Plato enumerates four virtues: Wisdom, Courage, Temperance, Justice. Professor Green interprets them in modern form, and maintains their fixed standard of excellence and universal application. Any modern analysis of the principles of conduct which contribute to health of soul and are favorable to success in life, would confirm the enumeration of the Greek virtues. Professor Green says: The Good Will is the will (1) to know what is true and to make what is beautiful; (2) to endure pain and fear; (3) to resist the allurements of pleasure; (4) to take for one’s self and to give to others, not what one is inclined to, but what is due. Not only does he enjoin the spirit of justice, but the cultivation of moral courage, and, as contrasted with lazy ignorance, the growth in wisdom which is realization of virtue.

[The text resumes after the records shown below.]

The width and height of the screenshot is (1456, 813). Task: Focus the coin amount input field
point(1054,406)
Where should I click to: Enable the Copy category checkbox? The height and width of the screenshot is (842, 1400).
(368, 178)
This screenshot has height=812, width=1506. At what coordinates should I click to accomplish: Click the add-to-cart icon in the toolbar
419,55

Wisdom played a peculiar and important part in the Greek ethics. Vice was ignorance, because the wise man could but live according to his best knowledge. And the Greeks, properly interpreted, were right. Did we see virtue in all its truth and beauty, and vice in all its deformity, we could but choose the best. Growth in wisdom was a gradual realization in the soul of the heavenly ideas that were the true heritage of man, and in this development the soul was gradually perfected. This beautiful and satisfying philosophy reappears to-day in some of the most ennobling systems of ethics the world has produced. It makes individual and race progress an increase in consciousness of the knowledge of truth and virtue, a revelation of the divine within us.
The Jewish and the Christian conception of divine law as binding man to the performance of his moral obligations was not strongly characteristic of the Greek mind. But responsibility, without which conduct can have no ethical significance, was by no means foreign to Plato’s system. In the myth of Er the soul has its choice of the lot of life, and its condition at the end of the earthly career is a requital for the deeds done in the body. Throughout Plato’s writings the implications of personal merit or guilt are prominent.

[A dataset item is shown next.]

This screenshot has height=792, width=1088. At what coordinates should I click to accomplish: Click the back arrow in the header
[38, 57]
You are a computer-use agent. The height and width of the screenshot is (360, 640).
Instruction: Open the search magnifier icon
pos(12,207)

It is a doctrine of virtue rather than of duty. He who sees the right and does not do it is a fool, but that is his matter. He is not bound by any moral law to be wise. If he is virtuous it is well; if not, so much the worse for him. Love of God is the essential of the Christian ethics; knowledge of the Good, of the Greek. To pursue the Good was virtue, and virtue he sets forth in world-wide contrast with vice. Plato’s conception of justice, or right, was so exalted that some have thought he attained in later years an insight into the nature of conscience, or the Moral Faculty.